Imani Francies of FreeAdvice.com points out that people are isolated, spending long hours alone, and may even experience anxiety or stress from everything that is going on.
“Ask how they are coping, and do not accept generic responses like ‘I’m well. How are you?’ Be vulnerable with them about where you are so they will feel comfortable enough to do the same.
Due to being stuck in isolation, people are losing the human connection and interaction with link-minded individuals that they usually get naturally.
Intentionally giving your audience that connection they are missing allows them to be more engaged with the later conversations associated with work because, in some way, a bit of weight may be lifted from their shoulders. People relax because they realize they are not the only ones dealing with anxiety over everything.”

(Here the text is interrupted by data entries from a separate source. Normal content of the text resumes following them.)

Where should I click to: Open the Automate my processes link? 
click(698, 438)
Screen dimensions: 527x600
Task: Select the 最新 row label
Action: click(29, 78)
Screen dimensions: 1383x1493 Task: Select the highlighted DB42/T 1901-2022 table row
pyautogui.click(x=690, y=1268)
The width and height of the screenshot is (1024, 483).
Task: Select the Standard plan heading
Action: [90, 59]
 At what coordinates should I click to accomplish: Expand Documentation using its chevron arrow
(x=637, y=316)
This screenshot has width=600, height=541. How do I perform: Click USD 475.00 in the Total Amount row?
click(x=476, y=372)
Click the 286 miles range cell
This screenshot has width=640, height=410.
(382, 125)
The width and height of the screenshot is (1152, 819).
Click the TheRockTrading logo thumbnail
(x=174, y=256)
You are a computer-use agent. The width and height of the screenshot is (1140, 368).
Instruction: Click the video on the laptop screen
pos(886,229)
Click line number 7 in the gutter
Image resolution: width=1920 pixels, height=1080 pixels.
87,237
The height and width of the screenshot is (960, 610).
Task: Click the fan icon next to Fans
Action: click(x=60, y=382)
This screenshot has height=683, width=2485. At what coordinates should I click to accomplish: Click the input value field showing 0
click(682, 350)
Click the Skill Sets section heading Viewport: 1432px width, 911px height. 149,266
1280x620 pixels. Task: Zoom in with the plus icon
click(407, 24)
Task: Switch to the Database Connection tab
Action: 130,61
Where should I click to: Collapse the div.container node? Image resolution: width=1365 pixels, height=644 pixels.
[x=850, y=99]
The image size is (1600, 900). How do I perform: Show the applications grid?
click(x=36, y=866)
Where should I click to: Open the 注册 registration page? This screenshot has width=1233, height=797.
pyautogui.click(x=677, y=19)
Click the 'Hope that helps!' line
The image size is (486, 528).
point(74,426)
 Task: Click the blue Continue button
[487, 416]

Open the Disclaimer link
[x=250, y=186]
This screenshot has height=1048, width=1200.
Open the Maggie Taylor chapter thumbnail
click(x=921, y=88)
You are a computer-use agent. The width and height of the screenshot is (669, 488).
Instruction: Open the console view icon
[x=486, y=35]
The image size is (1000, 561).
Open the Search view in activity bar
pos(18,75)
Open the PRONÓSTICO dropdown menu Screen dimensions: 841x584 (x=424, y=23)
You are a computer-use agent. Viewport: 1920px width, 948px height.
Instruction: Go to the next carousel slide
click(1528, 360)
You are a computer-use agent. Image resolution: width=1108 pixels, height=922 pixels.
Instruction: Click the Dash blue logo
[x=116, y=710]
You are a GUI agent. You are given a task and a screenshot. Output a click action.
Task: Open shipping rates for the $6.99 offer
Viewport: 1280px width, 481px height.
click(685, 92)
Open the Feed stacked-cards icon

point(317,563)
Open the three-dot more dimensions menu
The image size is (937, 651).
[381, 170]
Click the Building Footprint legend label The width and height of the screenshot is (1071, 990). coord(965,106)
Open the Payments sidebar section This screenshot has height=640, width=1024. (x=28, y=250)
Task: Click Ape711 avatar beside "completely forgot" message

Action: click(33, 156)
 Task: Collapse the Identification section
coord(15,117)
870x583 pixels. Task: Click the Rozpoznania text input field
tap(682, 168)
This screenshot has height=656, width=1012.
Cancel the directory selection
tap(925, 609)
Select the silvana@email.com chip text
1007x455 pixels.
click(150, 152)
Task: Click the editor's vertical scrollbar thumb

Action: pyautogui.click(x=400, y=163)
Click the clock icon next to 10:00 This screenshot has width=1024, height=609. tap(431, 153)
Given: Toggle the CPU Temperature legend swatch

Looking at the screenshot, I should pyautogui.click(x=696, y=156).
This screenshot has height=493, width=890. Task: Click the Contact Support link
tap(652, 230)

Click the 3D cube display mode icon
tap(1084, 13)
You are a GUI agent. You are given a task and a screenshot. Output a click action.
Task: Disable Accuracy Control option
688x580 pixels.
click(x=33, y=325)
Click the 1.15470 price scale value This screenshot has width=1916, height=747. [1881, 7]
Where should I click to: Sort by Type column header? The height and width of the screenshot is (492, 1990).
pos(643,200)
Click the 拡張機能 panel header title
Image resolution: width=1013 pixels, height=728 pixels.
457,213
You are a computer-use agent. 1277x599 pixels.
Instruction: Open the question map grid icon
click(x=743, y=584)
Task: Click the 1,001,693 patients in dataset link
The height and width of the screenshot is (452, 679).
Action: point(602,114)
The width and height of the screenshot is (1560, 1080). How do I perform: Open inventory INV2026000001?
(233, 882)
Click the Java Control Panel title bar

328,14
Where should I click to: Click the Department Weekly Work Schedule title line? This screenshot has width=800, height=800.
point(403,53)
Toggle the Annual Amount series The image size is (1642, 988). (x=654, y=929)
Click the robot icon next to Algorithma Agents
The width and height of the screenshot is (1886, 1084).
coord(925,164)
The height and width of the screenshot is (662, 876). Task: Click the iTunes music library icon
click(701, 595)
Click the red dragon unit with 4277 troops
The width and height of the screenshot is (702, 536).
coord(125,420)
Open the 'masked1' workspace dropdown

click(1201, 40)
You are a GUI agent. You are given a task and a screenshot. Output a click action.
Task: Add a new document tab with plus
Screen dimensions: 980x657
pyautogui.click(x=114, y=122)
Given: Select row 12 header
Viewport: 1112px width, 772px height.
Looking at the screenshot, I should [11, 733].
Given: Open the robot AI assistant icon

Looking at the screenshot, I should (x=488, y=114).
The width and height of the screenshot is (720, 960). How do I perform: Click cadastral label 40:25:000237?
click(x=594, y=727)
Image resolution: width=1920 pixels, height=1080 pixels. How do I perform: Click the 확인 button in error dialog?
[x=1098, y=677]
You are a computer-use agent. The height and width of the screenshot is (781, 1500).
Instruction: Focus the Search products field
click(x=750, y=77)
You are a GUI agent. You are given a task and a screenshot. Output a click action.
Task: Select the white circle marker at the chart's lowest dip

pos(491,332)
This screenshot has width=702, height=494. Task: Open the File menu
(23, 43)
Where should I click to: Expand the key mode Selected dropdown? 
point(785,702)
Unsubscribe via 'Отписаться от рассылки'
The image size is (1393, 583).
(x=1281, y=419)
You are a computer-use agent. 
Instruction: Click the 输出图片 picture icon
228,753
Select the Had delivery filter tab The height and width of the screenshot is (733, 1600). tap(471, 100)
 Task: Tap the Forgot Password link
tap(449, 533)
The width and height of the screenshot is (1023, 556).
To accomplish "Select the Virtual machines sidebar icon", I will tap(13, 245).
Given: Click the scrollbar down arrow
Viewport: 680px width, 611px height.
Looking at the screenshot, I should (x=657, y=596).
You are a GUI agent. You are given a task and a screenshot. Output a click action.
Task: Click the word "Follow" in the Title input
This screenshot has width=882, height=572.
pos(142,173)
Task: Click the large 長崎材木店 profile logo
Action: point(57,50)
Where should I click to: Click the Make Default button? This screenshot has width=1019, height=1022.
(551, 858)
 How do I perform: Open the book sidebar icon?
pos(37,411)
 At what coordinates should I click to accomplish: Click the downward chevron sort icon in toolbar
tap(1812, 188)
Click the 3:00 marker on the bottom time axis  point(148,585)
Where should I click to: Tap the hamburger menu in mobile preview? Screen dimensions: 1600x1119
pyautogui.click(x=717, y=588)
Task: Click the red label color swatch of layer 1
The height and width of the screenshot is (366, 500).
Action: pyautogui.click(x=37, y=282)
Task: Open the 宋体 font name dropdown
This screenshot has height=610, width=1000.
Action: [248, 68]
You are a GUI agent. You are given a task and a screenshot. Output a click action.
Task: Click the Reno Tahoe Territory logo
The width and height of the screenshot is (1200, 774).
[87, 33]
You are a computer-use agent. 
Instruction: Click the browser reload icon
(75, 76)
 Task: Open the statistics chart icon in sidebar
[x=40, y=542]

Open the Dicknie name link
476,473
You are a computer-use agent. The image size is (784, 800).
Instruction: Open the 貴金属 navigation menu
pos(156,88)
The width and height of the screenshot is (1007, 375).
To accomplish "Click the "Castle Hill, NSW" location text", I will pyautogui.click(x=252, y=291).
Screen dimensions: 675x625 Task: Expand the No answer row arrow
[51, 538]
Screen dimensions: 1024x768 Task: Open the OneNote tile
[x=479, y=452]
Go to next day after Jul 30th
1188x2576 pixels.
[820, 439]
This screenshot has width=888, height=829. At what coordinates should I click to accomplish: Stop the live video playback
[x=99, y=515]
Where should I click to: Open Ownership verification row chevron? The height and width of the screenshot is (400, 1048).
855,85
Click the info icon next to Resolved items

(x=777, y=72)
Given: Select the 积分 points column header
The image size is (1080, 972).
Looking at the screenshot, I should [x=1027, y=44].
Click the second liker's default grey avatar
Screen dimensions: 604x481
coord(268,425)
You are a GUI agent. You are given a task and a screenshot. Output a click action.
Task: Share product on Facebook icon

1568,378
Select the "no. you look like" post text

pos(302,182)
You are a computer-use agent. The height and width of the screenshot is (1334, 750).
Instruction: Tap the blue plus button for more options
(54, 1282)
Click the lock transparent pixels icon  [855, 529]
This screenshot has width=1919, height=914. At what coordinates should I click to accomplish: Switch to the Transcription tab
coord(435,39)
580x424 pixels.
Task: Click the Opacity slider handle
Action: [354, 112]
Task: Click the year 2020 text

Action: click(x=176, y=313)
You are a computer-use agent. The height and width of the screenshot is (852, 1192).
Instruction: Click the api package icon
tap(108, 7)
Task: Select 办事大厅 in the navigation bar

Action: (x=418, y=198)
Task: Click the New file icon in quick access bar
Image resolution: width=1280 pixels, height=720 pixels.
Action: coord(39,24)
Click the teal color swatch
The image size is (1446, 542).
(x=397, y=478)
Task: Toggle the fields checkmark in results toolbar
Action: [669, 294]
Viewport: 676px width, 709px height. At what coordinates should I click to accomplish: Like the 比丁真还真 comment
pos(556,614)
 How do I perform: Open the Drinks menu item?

Ask how everyone and their families are doing. It’s always nice to know the people you work with care, especially during this time.
Keep the attention
Freya Huffman of Virtual Training Coach suggests, “Keep attendees engaged by starting with an introduction and virtual icebreaker. Build in activities to keep them engaged every few minutes.”
Rafael Parra from Homeschool Spanish Academy offers a tip. “Keeping attention online can be harder than in a real meeting, so use easy-to-answer questions to randomly chosen people throughout the meeting. This ensures all the participants are tuned in because they might get asked something next.”
You can easily lose attention in large group meetings, especially if the conversation goes too far off-topic.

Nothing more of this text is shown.